First grok is used to get the fields audit_type
, audit_epoch
, audit_counter
and sub_msg
(the 2nd msg field)
grok {
pattern => [ "type=%{DATA:audit_type}\smsg=audit\(%{NUMBER:audit_epoch}:%{NUMBER:audit_counter}\):.*?( msg=\'(?<sub_msg>.*?)\')?$" ]

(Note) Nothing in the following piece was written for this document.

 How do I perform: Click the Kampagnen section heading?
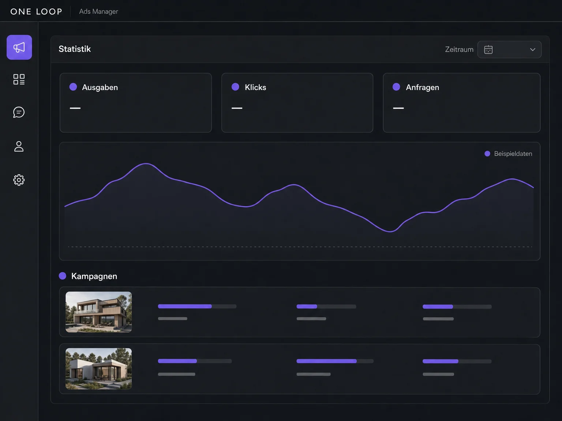[x=94, y=276]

named_captures_only => true
}
kv is used to extract all of the key=value pairs except for msg and type since we have already obtained that data with grok:
kv {
exclude_keys => [ "msg", "type" ]
}
kv is used again to parse the key=value pairs in sub_msg ( if it exists ):
kv {
source => "sub_msg"
}
date is used to set the date to the value in audit_epoch, using the date format UNIX
will parse float or integer timestamps:
date {
match => [ "audit_epoch", "UNIX" ]
}
Lastly mutate is used to remove redundant fields:
mutate {
remove_field => ['sub_msg', 'audit_epoch']
}
You could also rename fields like sysadmin1138 suggested:
mutate {
rename => [
"auid", "uid_audit",
"fsuid", "uid_fs",
"suid", "uid_set",
"ses", "session_id"
]
remove_field => ['sub_msg', 'audit_epoch']
}
All combined the filter looks like this:
filter {
grok {
pattern => [ "type=%{DATA:audit_type}\smsg=audit\(%{NUMBER:audit_epoch}:%{NUMBER:audit_counter}\):.*?( msg=\'(?<sub_msg>.*?)\')?$" ]
named_captures_only => true
}
kv {
exclude_keys => [ "msg", "type" ]
}
kv {
source => "sub_msg"
}
date {
match => [ "audit_epoch", "UNIX" ]
}
mutate {
rename => [
"auid", "uid_audit",
"fsuid", "uid_fs",
"suid", "uid_set",
"ses", "session_id"
]
remove_field => ['sub_msg', 'audit_epoch']
}
}
A better solution than grok may be to use the kv filter. This parses fields configured in "key=value" format, which most audit-log entres are. Unlike Grok, this will handle strings with sometimes-there-sometimes-not fields. However, the field-names are in their less-useful short-forms, so you may need to do some field-renaming.
filter {
kv { }
}
That would get you most of it, and the fields would match what shows up in the logs. All the data-types would be string
. To go to all the trouble to humanize the fields:
filter {
kv { }
mutate {
rename => {
"type" => "audit_type"
"auid" => "uid_audit"
"fsuid => "uid_fs"
"suid" => "uid_set"
"ses" => "session_id"
}
}
}
The msg
field, which contains the timestamp and event-Id, will still need to be grokked, though. The other answers show how to do that.
filter {
kv { }
grok {
match => { "msg" => "audit\(%{NUMBER:audit_epoch}:%{NUMBER:audit_counter}\):"
}
mutate {
rename => {
"type" => "audit_type"
"auid" => "uid_audit"
"fsuid => "uid_fs"
"suid" => "uid_set"
"ses" => "session_id"
}
}
}